*Exercise goal*. The data below is to be copied exactly, line by line.

*Record excerpts*.
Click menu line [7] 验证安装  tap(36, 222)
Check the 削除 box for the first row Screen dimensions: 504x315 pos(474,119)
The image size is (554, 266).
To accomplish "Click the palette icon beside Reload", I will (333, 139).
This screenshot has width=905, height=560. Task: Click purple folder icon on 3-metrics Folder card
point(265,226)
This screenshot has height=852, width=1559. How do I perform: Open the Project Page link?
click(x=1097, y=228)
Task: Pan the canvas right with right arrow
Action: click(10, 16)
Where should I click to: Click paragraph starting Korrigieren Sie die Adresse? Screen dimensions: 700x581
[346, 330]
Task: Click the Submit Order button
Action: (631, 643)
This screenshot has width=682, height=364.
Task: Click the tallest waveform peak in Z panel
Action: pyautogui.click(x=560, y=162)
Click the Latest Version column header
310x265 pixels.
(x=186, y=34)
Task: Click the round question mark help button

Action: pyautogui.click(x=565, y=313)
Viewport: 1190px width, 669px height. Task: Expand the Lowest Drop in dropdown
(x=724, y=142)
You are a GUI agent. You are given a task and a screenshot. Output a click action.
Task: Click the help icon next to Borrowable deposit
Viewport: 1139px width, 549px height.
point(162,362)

*Output for this task*.
Click menu line [7] 验证安装  tap(36, 222)
Check the 削除 box for the first row Screen dimensions: 504x315 pos(474,119)
The image size is (554, 266).
To accomplish "Click the palette icon beside Reload", I will (333, 139).
This screenshot has width=905, height=560. Task: Click purple folder icon on 3-metrics Folder card
point(265,226)
This screenshot has height=852, width=1559. How do I perform: Open the Project Page link?
click(x=1097, y=228)
Task: Pan the canvas right with right arrow
Action: click(10, 16)
Where should I click to: Click paragraph starting Korrigieren Sie die Adresse? Screen dimensions: 700x581
[346, 330]
Task: Click the Submit Order button
Action: (631, 643)
This screenshot has width=682, height=364.
Task: Click the tallest waveform peak in Z panel
Action: pyautogui.click(x=560, y=162)
Click the Latest Version column header
310x265 pixels.
(x=186, y=34)
Task: Click the round question mark help button

Action: pyautogui.click(x=565, y=313)
Viewport: 1190px width, 669px height. Task: Expand the Lowest Drop in dropdown
(x=724, y=142)
You are a GUI agent. You are given a task and a screenshot. Output a click action.
Task: Click the help icon next to Borrowable deposit
Viewport: 1139px width, 549px height.
point(162,362)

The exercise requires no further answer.